I put careful thought into gifts I give her.
Sure, it's easy to just run out and get a generic gift to cover yourself during an anniversary or a birthday. However, a gift with some real thought behind it means substantially more than an obviously off-the-cuff gift.
I encourage her to follow her passions and interests, even if they don't inspire or interest me.
If my wife chooses to spend significant time on a project, it's obviously something that's important to her. That doesn't imply at all that it has to be important to me. If she's involved in her own project, I give her positive encouragement and then work on my own interests instead of saying things like that seems like a waste of time.
If she needs me, I willingly contribute to those passions.
If something genuinely excites her and she wants me to experience it, I willingly involve myself in whatever it may be: a particular type of art, a craft project, a yard project, whatever. Even if I don't enjoy it, I do have the opportunity to learn more about my wife and what she's passionate about, which means that my understanding of her grows.
I look for opportunities to build mutual friendships.
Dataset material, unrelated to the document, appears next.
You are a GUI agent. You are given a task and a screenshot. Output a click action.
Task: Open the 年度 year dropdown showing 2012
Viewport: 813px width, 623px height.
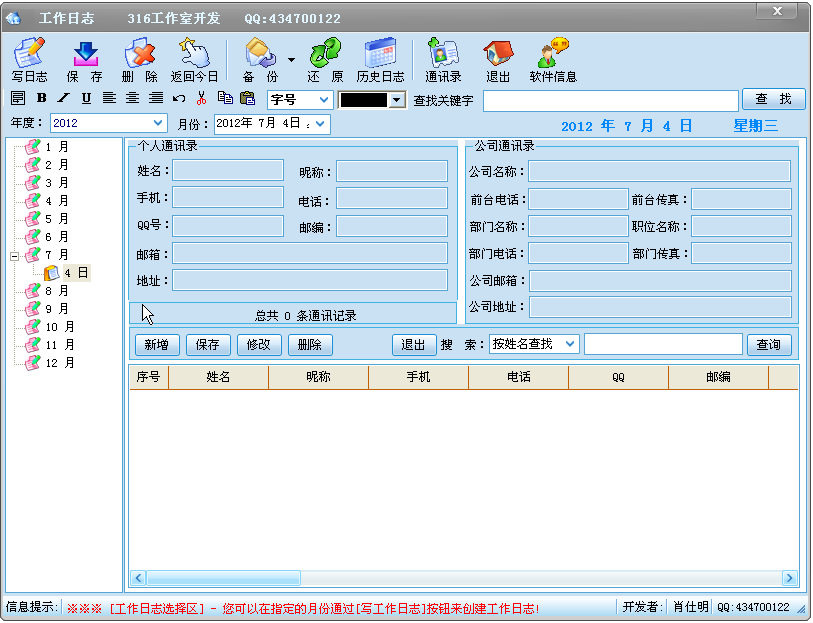pyautogui.click(x=108, y=122)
The idea that there is a group of people that are my friends and another group that is her friends can be a big dividing factor between us. Instead, I often focus on building friendships and relationships that we share with others so that something of a community of friendship and love grows up around us.
I hold her every night, even if it's just for a moment.
I might be completely exhausted when I go to bed in the evening, but I take a moment to move close to her, put my arm around her, and hold her close, even if it's just for a minute or so. That moment of physical contact to end the day is a simple sign of love.